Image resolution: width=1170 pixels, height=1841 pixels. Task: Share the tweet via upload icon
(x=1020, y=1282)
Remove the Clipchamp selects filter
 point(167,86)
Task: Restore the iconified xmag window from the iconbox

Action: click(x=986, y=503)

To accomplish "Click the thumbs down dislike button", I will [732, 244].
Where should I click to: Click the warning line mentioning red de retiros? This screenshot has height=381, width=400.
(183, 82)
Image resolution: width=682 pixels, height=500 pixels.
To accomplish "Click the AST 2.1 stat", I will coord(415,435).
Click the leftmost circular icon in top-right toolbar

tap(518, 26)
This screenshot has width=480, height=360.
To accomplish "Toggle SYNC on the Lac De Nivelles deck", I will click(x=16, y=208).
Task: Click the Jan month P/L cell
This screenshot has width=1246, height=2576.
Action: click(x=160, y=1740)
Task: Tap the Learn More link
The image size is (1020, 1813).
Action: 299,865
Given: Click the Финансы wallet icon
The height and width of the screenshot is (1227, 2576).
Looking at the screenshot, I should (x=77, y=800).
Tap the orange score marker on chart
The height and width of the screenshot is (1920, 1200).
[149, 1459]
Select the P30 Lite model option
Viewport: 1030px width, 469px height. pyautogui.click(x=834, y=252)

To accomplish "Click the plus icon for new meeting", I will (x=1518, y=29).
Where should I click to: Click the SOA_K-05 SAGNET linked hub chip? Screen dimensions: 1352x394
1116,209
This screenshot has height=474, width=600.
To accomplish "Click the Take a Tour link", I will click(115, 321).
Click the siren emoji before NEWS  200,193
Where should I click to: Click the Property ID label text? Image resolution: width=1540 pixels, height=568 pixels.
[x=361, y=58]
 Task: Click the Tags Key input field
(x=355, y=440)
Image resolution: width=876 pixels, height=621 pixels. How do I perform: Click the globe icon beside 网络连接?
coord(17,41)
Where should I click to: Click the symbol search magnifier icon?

● Required action
State how many lines of the data contain the word "will". Nothing besides the number belongs in the reply.

● Response box
5